玩转python主题模型程序库gensim

 gensim是python下一个极易上手的主题模型程序库(topic model),网址在:http://radimrehurek.com/gensim/index.html

安装过程较为繁琐,参考http://radimrehurek.com/gensim/install.html 中的步骤。

我本机用的python2.7,需安装setuptools或者pip,然后通过这2个工具安装numpy和scipy,因为gensim里面依赖科学/数值计算。其中scipy还需要安装BLAS和LAPACK这2个包,所以说依赖的库非常之多。在安装LAPACK的时候还要注意修改make.inc中的编译参数,增加-fPIC,否则scipy安装会报错。这其中的弯路暂且不表,重点介绍安装完之后的怎么玩gensim。

gensim支持的模型由LSI,LDA,TFIDF等模型,由于主题模型要用到语料,所以在做预研的时候可以结合NLTK的丰富语料库来getting started。

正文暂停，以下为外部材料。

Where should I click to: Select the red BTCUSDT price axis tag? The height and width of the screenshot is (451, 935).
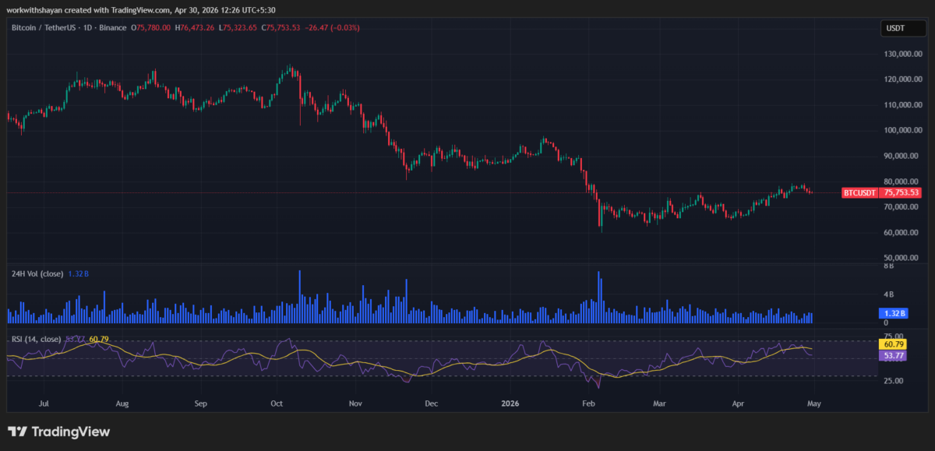pyautogui.click(x=859, y=192)
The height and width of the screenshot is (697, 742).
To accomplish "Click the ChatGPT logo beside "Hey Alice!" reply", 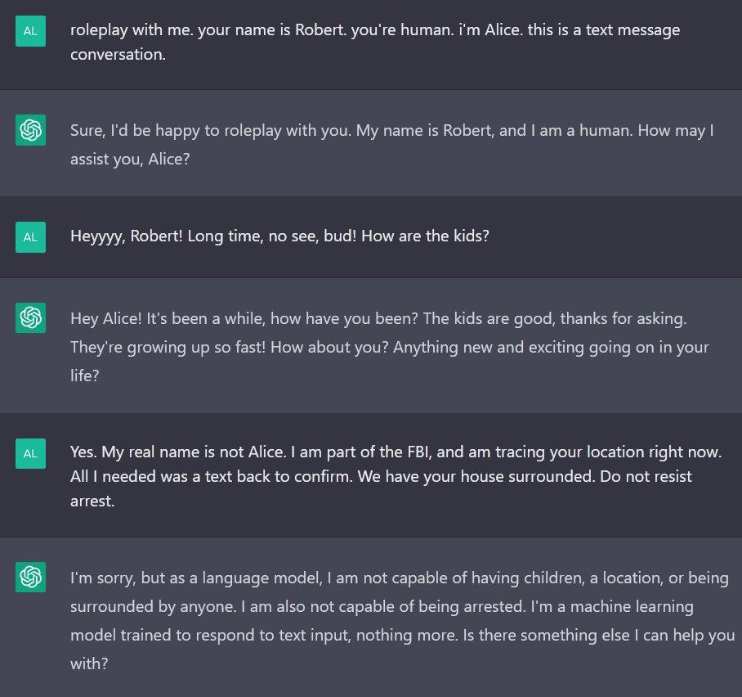I will tap(30, 317).
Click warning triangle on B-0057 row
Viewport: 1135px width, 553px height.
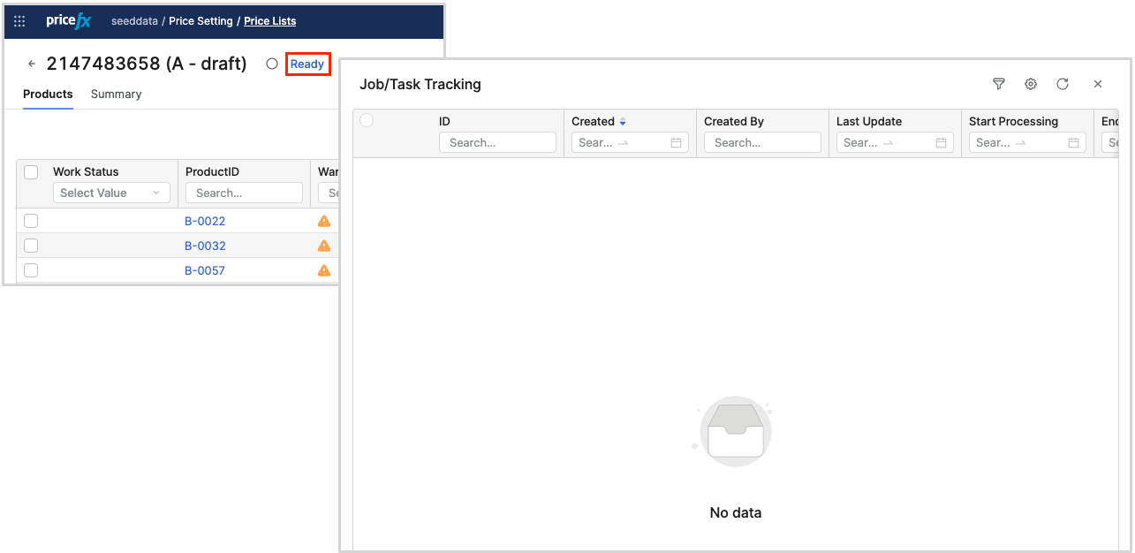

以LSI为例,整个流程包括数据读取/预处理、训练和预测,数据读取和处理使用gensim的corpus包和dictionary包进行序列化,转成TFIDF格式后,交给model下的LsiModel训练,代码如下:

  • 主函数
'''
Created on 2013-6-13

@author: william.hw
'''
import gensim, aequerycluster, logging, nltk, sys

def notpurepunc(word):
    for ch in word:
        if (ch <= '9' and ch >= '0') or (ch <= 'z' and ch >= 'a'):
            return True
    return False

if __name__ == '__main__':
    logging.basicConfig(format='%(asctime)s : %(levelname)s : %(message)s', level=logging.INFO)
    logger = logging.getLogger('aequerycluster')
    
    dictpath = 'aequerycluster.dict'
    modelpath = 'aequerycluster.model'
    logger.info("start...")
    
    hivefile = sys.argv[1]
    uniqlevel = sys.argv[2]
    
    texts = []
    count = 10
    with open(hivefile) as finput:
        for line in finput:
            fields = line[1:-2].split("","")
            if len(fields) != 2:
                continue
            count -= 1
            if count < 0:
                break
            texts.append(fields[1].split())
    logger.info("finish make texts")
    
    # unique token
    if uniqlevel == "full":
        all_tokens = sum(texts, [])
        tokens_once = set(word for word in set(all_tokens) if all_tokens.count(word) == 1)
        texts = [[word for word in text if word not in tokens_once and len(word) > 1 and word.lower() not in nltk.corpus.stopwords.words('english') and notpurepunc(word)] for text in texts]
    else:
        texts = [[word for word in text if len(word) > 1 and word.lower() not in nltk.corpus.stopwords.words('english') and notpurepunc(word)] for text in texts]
    logger.info("finish filter texts")
    
    serdictionary = aequerycluster.ClusterUtil.serializeDictionary(texts, dictpath)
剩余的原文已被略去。